Aus knisternden Lautsprechern dröhnt Musik – mal überraschend moderne Beats, mal traditionelle Klänge. Plötzlich mischen sich Stimmen in die Geräuschkulisse: Wahlpropaganda aus klapprigen Lautsprecherwagen, die sich mühsam durch die engen Gassen schieben. Und dann dieser faszinierende Sprachmix! Selbst ohne Französischkenntnisse ist klar: Das hier ist eine eigene Welt, ein Dialekt, der so einzigartig klingt, dass er fast wie eine neue Sprache wirkt.
Die Kinder machen das Markttreiben noch lebendiger. Sie rennen barfuß durch die Menge, lachen, rufen sich gegenseitig zu, voll sprühender Energie. Sobald sie unsere Kameras entdecken, legen sie los – kleine Akrobaten, die spielerisch Kunststücke vollführen und sich vor Freude überschlagen. Ihre Begeisterung ist ansteckend, wie Sonnenstrahlen, die zwischen den Ständen tanzen.
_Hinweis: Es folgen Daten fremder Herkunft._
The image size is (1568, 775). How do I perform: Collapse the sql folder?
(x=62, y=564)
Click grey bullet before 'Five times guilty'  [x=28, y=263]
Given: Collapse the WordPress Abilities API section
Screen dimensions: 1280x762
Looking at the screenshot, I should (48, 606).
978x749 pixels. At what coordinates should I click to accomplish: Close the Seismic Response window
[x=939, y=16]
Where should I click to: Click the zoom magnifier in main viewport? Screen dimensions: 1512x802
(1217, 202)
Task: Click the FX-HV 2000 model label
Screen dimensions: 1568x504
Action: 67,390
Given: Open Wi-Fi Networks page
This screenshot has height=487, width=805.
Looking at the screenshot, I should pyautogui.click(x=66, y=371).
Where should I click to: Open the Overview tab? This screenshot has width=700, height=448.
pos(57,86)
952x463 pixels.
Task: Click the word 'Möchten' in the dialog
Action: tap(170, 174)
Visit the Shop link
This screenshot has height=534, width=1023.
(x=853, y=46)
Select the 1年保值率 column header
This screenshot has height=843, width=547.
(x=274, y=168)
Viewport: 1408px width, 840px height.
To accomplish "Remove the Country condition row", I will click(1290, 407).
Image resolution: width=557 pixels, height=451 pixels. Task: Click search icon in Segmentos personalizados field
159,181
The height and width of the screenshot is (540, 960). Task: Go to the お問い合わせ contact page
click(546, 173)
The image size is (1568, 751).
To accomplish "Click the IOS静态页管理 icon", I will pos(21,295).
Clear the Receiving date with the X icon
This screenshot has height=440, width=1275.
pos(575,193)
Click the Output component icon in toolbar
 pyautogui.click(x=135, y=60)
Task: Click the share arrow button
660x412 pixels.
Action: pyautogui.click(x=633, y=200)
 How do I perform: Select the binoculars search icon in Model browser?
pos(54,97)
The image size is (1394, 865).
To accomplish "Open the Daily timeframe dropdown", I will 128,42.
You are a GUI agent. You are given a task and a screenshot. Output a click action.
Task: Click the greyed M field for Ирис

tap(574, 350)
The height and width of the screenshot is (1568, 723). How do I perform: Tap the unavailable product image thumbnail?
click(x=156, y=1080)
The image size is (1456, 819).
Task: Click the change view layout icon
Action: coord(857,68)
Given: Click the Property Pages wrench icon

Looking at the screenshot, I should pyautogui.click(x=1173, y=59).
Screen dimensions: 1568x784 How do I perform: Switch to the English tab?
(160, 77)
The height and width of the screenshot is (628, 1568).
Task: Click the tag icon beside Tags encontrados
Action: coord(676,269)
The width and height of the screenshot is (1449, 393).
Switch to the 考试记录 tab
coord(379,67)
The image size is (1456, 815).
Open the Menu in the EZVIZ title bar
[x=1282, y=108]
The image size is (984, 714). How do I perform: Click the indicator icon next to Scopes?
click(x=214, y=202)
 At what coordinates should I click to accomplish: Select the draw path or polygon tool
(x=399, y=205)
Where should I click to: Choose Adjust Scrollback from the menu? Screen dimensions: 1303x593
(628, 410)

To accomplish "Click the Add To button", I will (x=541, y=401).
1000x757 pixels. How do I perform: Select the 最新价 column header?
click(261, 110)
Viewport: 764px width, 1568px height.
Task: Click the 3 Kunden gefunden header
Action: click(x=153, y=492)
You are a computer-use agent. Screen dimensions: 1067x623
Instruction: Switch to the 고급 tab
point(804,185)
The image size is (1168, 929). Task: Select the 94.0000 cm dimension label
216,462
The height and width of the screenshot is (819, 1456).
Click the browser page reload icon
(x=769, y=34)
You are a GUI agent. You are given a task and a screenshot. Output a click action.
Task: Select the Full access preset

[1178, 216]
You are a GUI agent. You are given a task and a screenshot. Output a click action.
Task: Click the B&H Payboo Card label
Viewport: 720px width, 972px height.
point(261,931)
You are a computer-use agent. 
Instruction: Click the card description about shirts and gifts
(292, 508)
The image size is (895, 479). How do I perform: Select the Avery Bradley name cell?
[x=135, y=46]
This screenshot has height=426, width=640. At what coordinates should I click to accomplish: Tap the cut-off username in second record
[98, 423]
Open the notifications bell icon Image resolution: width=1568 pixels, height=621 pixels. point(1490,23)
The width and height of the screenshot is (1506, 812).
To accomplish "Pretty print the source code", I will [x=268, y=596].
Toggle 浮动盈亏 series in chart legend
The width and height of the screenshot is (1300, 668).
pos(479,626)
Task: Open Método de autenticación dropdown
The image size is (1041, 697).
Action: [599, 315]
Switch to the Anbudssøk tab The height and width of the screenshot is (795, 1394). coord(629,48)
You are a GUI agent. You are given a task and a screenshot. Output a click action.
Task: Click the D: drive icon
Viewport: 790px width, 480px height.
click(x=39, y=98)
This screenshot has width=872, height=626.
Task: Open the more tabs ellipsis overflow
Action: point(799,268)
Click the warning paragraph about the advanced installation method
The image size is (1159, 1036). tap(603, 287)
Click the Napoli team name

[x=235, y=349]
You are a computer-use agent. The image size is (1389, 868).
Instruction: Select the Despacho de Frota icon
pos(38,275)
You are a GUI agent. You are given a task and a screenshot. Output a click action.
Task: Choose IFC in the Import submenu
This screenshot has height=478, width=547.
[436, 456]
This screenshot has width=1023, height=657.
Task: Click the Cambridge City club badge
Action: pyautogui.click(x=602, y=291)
Und dann – ein Moment der Orientierungslosigkeit. Roland biegt plötzlich nach rechts ins dichte Marktgewühl ab. Ich wollte eigentlich gerade nach links, zu einem besonders fotogenen Stand mit getrockneten Gewürzen. Doch ehe ich mich versehe, bin ich allein. Ich spüre die Blicke unserer Reisebegleiter, wie sie uns beide gleichzeitig im Auge behalten wollen – eine echte Herausforderung, wenn zwei Fotografen unterwegs sind, die sich mit ihren Kameras tief in diese faszinierende Welt verlieren.
„So ist das Leben mit uns“, denke ich schmunzelnd, während ich den Auslöser meiner Kamera drücke. Wir sind mittendrin, nicht nur im Marktgeschehen, sondern auch im Leben der Menschen hier. Und genau das macht Reisen doch so einzigartig, oder?